Linux Kernel Source Structure

Exploring The Linux Kernel - Part 3

The Linux kernel was originally created by Linus Torvalds in 1991.
Here is a short post on the history of the Linux kernel.

The Linux kernel is one of the largest open source kernels that exists today. It is constantly evolving with the help of thousands of contributors who spend their free time giving back to the open source community.

Like all open source projects, the Linux kernel source code is available to download in it's entirety. It can be found on kernel.org where you can download it, make changes to it, and experiment with it as you see fit. The source code can also be found on GitHub although this is simply a mirror and development does not take place through Github.
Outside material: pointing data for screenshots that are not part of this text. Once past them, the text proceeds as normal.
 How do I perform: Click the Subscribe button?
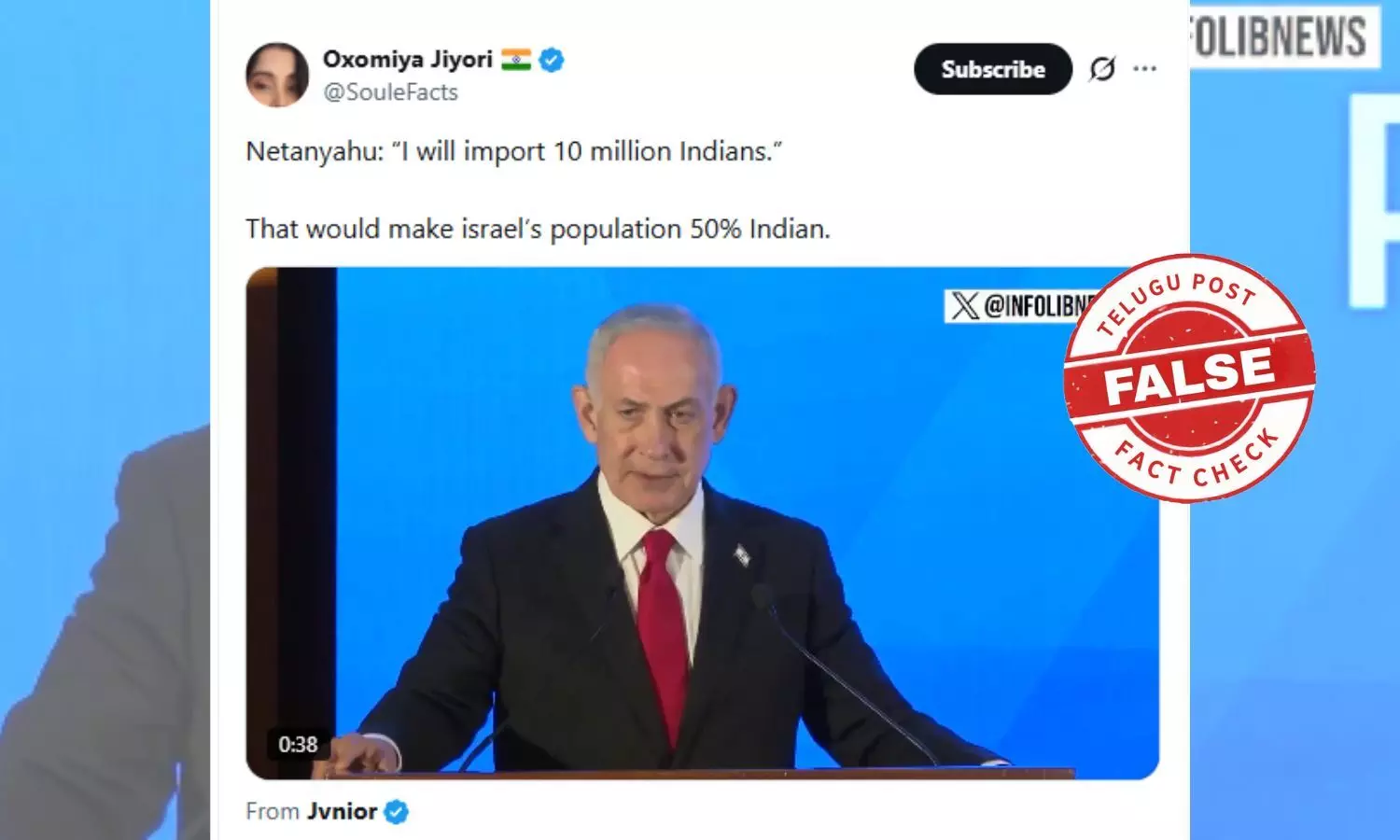tap(993, 69)
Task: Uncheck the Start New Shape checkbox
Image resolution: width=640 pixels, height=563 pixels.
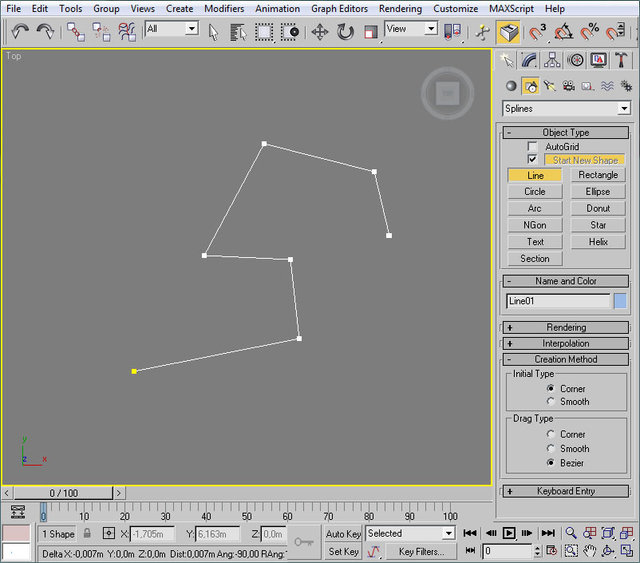Action: (533, 160)
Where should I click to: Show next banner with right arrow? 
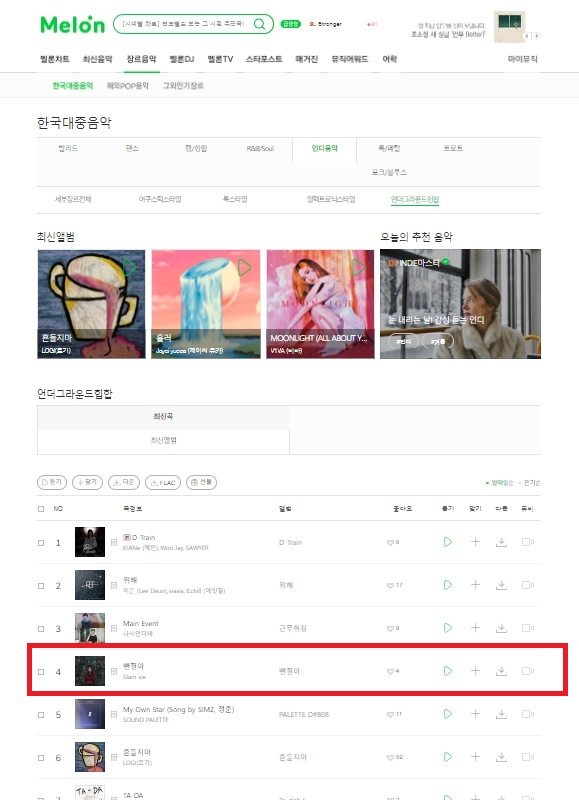[536, 36]
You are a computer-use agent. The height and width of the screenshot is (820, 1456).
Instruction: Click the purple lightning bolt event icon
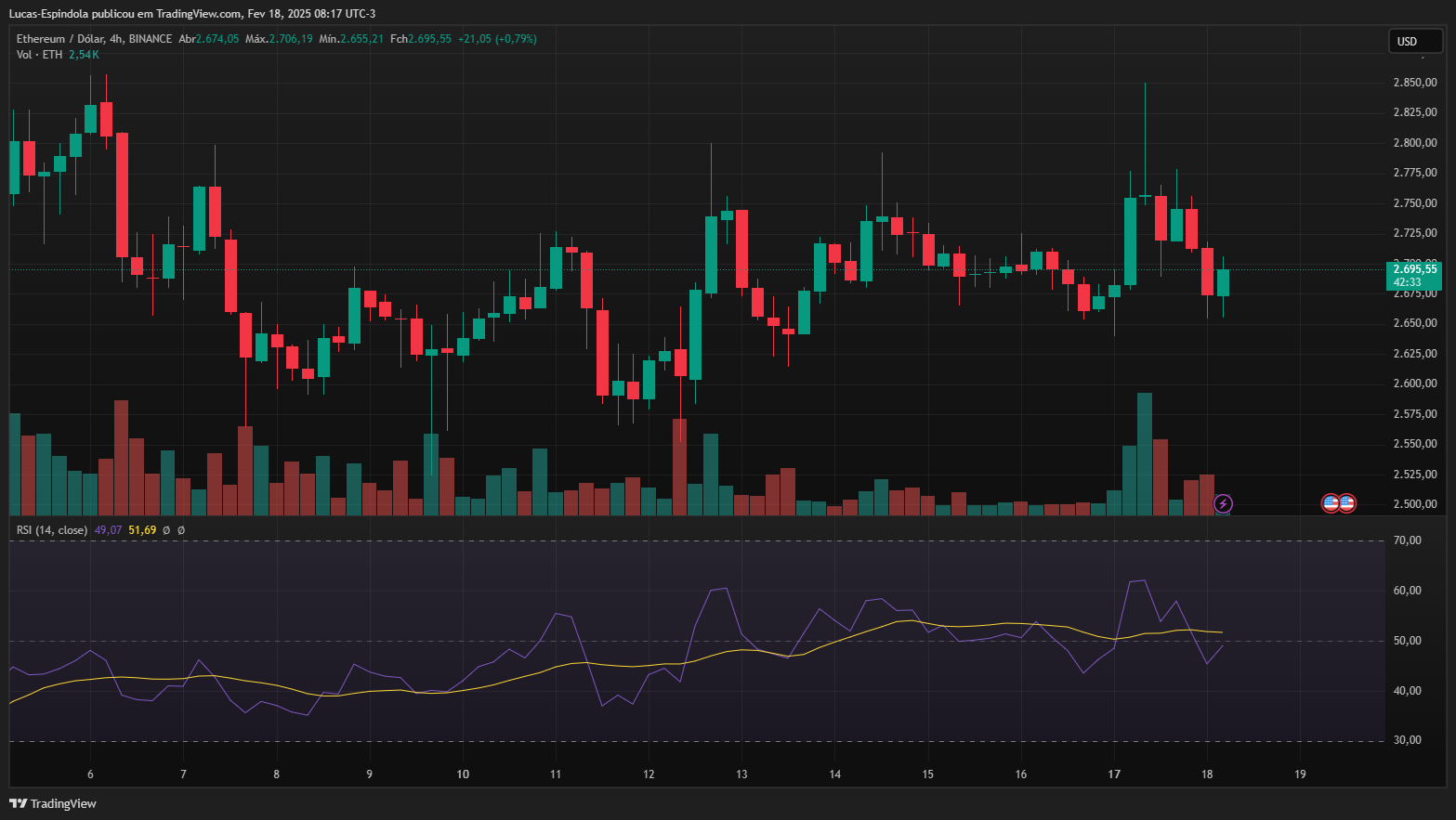pyautogui.click(x=1224, y=503)
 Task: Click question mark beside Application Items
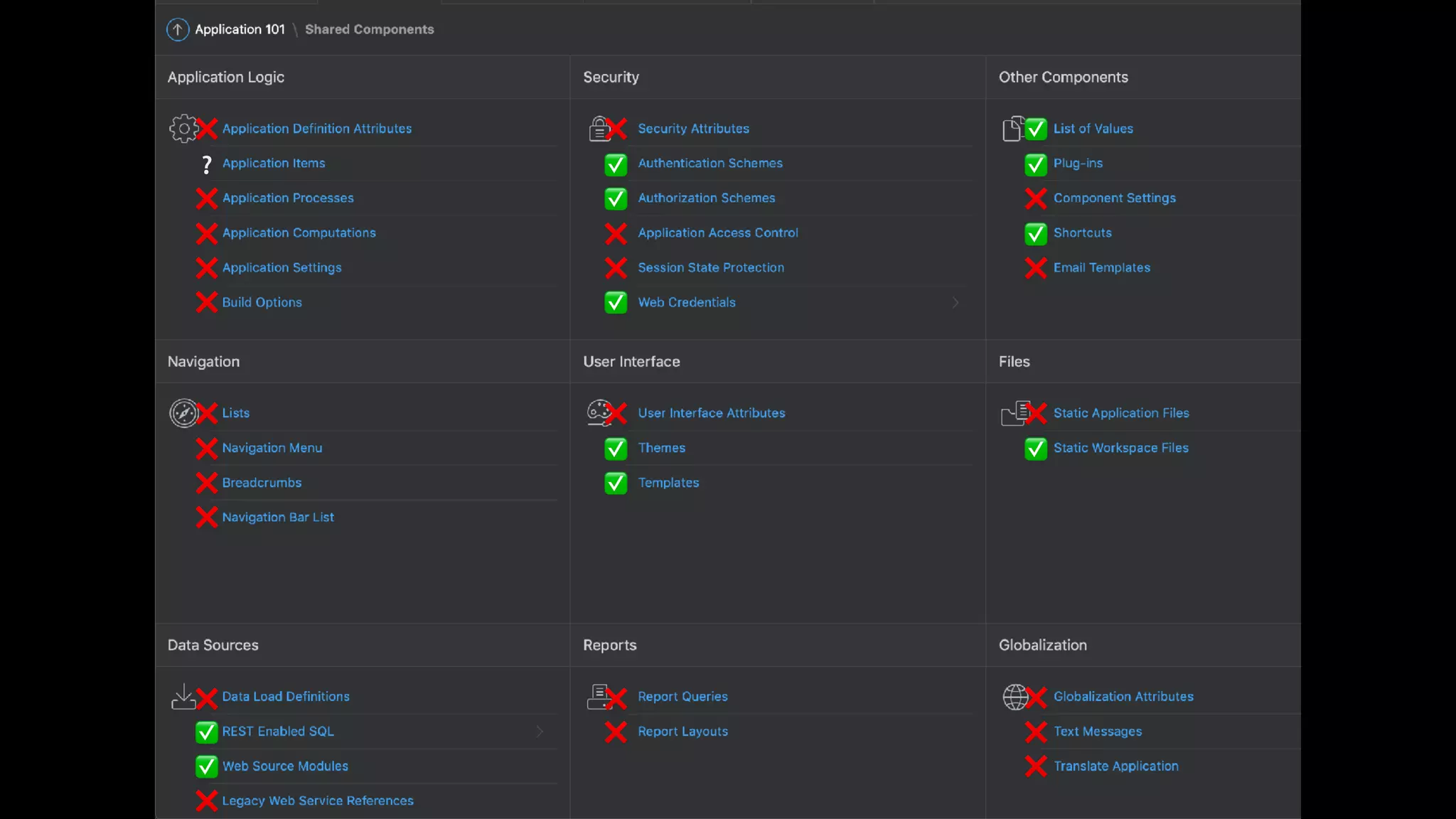(x=207, y=164)
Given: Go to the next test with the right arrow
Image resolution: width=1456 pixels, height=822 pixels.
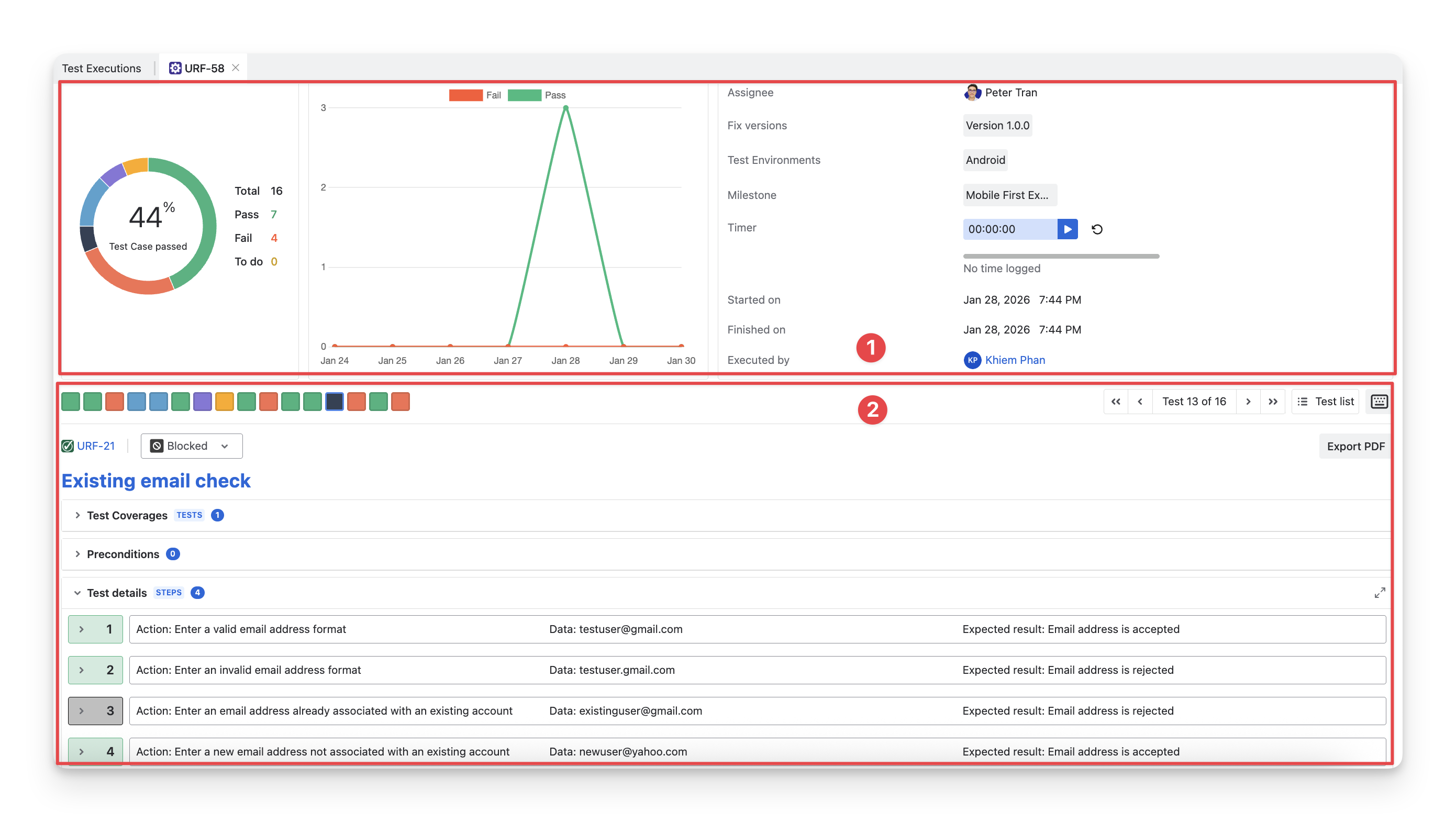Looking at the screenshot, I should pos(1248,402).
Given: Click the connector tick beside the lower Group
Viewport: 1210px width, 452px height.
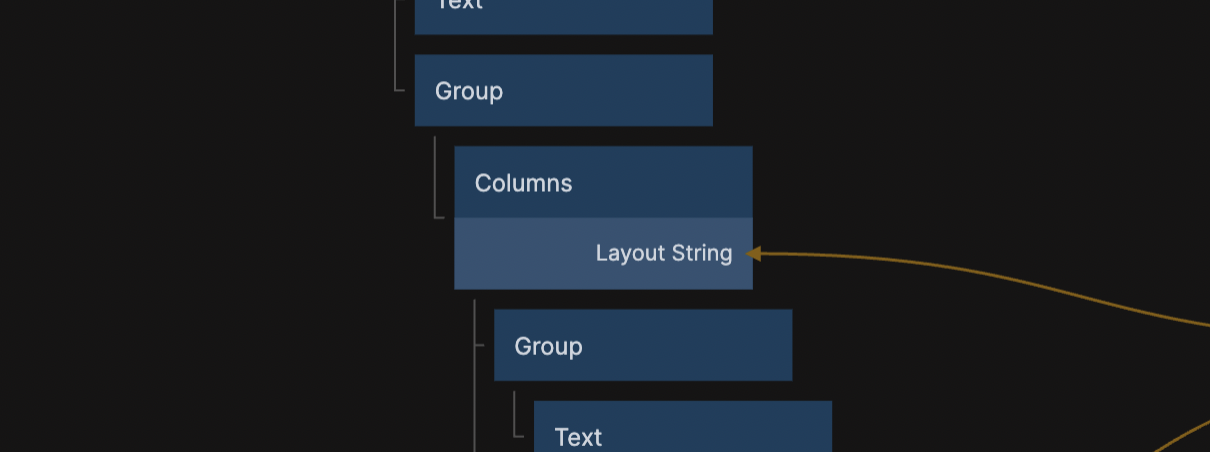Looking at the screenshot, I should tap(479, 345).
In this post we'll discuss the structure of the Linux kernel source tree. As of the writing of this post the Linux kernel is broken up into 22 subfolders. Not all of these files are source code. There are many documents and tools also stored in the source tree.

  • Documentation
  • arch
  • block
  • certs
  • crypto
  • drivers
  • firmware
  • fs
  • include
  • init
  • ipc
  • kernel
  • lib
  • mm
  • net
  • samples
  • scripts
  • security
  • sound
  • tools
  • usr
  • virt
Documentation
The documentation directory contains exactly as you'd assume, documentation. In this folder you can find the file 00-INDEX which contains an alphabetical list of all the documentation that you can find in this directory as well as a one-line description of what each file documents. There is also a 00-INDEX in most subdirectories as well. The files contain everything from descriptions of how to build the kernel, to instructions for anyone wanting to personally contribute to kernel development.

arch
The arch directory contains kernel code that is specific to particular architecture. This directory is further subdivided into directories for each platform, such as arm and x86. The code here is generally non portable and handles aspects of the kernel such as interrupt handlers and low-level memory access.

block
The block directory contains generic code for the block drivers. Linux I/O block allow for the utilization of block devices such as hard disk drives or other slow access memory devices. The device specific block driver code can be found in the drivers directory.

certs
This directory contains the certificate and key files needed for module signature verification. The kernel is not configured by default to build with module signature verification support, however enabling it is as simple as changing a couple of configuration flags. There is also support for using your own key pairs if needed.

crypto
The crypto directory contains the implementation of the Linux cryptographic API. This API is used by both consumers of the cryptographic services and programs requesting data transformations such as ciphers. Alternatively the crypto API allows for compression transformations as well.

drivers
This directory contains code for specific device drivers. The directories are broken up further into types of drivers. For example all the Serial Peripheral Interface (SPI) drivers can be found in the SPI directory which is further divided into directories for each specific architecture.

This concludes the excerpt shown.